**Activity:** In the data below, the answer is the run of lines from the line containing "Click the yellow light entity in viewport" through the line containing "Open the Pi", both included; print it exactly and nothing else.

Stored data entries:
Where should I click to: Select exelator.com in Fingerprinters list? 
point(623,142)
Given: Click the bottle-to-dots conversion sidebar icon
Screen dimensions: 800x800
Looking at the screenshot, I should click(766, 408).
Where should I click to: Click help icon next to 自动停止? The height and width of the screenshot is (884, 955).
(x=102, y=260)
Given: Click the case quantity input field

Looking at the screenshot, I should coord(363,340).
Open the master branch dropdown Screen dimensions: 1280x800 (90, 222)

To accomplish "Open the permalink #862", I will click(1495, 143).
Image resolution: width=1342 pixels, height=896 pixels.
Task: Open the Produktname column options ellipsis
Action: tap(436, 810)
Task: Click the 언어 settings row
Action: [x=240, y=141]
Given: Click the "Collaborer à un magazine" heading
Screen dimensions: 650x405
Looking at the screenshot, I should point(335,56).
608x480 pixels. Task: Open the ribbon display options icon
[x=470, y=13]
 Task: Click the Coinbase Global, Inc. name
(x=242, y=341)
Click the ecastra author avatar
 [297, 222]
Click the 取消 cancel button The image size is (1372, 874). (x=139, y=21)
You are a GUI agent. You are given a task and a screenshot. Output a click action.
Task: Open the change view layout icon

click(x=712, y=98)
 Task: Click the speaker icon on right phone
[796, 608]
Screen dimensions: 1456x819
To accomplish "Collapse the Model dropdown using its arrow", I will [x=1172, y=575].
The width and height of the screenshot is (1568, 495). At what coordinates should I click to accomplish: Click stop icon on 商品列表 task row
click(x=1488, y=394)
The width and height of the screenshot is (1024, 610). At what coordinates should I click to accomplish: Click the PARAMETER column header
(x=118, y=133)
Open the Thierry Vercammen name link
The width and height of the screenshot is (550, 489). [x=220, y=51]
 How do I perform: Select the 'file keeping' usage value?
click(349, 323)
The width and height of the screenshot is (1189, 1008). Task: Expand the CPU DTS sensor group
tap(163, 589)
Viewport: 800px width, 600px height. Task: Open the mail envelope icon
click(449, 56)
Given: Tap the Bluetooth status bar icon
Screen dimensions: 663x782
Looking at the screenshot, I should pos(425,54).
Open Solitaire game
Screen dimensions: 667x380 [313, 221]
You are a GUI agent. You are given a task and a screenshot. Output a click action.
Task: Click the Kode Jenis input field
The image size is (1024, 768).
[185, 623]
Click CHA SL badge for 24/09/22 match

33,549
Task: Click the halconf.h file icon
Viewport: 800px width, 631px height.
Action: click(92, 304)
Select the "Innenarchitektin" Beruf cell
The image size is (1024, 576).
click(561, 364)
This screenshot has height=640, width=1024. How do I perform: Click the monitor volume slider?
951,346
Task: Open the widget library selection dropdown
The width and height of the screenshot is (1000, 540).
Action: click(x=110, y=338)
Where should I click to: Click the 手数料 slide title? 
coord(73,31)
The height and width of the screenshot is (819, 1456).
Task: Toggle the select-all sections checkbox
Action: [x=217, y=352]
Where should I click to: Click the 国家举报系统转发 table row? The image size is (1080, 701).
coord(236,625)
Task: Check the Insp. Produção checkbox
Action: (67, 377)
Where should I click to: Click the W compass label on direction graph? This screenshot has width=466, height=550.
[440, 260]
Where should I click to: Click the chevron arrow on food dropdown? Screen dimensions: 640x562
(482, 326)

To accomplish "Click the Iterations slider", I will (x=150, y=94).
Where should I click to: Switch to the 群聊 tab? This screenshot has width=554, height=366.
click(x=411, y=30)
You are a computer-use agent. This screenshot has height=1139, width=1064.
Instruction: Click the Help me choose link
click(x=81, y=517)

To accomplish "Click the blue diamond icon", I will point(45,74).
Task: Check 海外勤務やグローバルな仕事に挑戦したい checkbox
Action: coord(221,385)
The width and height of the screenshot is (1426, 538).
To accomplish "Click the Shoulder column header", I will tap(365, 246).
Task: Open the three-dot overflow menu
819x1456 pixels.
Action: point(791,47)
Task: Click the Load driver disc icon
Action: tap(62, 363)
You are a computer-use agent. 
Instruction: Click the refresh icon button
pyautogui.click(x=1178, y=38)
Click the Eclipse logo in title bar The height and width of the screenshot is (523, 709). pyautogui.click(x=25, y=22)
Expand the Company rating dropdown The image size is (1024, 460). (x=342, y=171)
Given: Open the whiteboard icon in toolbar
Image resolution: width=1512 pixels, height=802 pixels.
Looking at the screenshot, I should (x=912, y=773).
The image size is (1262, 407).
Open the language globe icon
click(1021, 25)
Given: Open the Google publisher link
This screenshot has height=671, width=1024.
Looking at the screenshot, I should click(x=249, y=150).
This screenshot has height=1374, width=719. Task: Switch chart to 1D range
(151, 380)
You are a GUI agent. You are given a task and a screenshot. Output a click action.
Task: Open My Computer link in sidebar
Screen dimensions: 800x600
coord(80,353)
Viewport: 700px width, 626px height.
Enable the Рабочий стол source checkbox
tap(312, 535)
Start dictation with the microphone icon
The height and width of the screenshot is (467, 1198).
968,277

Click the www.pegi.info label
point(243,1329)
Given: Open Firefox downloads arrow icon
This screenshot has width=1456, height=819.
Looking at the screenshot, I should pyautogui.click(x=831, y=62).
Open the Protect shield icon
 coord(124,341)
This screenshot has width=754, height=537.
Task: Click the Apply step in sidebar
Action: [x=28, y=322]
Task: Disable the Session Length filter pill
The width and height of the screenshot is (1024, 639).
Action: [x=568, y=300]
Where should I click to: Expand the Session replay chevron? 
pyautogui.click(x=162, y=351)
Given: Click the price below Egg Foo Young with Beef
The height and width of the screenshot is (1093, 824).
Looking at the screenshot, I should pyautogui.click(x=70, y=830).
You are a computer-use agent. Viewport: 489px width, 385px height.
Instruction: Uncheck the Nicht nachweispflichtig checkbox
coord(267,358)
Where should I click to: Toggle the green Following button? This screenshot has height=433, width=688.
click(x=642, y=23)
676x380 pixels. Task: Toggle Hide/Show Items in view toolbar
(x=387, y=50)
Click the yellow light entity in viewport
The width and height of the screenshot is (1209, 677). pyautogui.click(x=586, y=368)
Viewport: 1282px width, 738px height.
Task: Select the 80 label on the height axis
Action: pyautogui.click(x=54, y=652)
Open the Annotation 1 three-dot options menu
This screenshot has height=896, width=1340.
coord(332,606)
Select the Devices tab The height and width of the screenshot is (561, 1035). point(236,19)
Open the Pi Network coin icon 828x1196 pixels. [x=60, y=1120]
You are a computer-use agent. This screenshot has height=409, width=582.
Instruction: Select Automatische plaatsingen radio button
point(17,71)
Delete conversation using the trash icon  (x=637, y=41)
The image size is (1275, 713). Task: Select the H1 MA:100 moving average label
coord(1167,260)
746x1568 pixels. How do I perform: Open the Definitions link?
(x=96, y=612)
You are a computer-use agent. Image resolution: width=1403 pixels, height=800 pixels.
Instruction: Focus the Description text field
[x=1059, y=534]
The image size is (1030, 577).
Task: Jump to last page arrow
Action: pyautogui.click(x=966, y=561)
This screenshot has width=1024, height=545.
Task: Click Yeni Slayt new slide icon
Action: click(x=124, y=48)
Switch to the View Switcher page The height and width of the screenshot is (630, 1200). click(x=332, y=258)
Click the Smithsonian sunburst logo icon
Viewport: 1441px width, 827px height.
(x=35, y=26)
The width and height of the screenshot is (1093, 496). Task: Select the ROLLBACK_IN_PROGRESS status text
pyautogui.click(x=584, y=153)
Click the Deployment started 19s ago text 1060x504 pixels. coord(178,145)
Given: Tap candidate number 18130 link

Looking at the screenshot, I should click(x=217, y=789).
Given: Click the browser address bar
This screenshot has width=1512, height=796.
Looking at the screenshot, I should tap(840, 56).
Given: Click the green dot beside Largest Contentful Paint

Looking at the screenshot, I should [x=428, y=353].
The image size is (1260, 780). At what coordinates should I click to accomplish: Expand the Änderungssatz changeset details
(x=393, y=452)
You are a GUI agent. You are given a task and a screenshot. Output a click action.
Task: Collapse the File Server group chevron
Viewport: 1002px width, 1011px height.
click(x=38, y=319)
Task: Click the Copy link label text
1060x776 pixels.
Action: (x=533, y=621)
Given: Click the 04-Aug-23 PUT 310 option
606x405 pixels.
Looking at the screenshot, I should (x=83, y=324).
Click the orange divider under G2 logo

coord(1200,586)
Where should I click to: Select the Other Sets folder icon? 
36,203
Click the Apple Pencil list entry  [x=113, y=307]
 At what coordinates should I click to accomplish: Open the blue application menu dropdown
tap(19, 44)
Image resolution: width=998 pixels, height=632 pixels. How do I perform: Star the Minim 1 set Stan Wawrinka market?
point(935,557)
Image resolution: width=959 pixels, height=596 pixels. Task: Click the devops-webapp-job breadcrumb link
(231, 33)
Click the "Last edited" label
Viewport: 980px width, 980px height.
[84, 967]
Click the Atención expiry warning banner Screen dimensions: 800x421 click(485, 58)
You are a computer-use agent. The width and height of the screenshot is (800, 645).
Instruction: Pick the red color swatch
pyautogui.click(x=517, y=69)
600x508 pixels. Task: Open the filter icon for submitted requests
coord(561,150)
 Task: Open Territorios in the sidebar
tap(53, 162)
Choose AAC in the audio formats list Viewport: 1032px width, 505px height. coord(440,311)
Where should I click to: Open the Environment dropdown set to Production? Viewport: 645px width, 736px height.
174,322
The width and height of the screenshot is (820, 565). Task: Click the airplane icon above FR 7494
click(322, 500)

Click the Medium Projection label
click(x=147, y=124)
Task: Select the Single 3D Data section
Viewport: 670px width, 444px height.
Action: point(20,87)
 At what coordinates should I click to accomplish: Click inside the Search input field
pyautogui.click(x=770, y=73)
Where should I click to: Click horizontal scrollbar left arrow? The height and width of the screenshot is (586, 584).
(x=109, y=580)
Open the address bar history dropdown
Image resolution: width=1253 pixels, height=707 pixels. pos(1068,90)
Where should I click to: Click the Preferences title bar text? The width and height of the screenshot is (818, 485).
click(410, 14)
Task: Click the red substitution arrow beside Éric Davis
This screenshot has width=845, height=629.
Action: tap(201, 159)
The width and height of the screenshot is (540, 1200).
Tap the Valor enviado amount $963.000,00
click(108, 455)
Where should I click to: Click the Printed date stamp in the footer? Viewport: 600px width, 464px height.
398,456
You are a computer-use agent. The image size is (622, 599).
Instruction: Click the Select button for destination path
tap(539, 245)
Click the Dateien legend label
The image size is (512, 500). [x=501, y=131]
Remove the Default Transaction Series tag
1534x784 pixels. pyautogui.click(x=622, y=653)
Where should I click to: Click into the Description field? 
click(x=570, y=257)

**Answer to this exercise:**
Click the yellow light entity in viewport
The width and height of the screenshot is (1209, 677). pyautogui.click(x=586, y=368)
Viewport: 1282px width, 738px height.
Task: Select the 80 label on the height axis
Action: pyautogui.click(x=54, y=652)
Open the Annotation 1 three-dot options menu
This screenshot has height=896, width=1340.
coord(332,606)
Select the Devices tab The height and width of the screenshot is (561, 1035). point(236,19)
Open the Pi Network coin icon 828x1196 pixels. [x=60, y=1120]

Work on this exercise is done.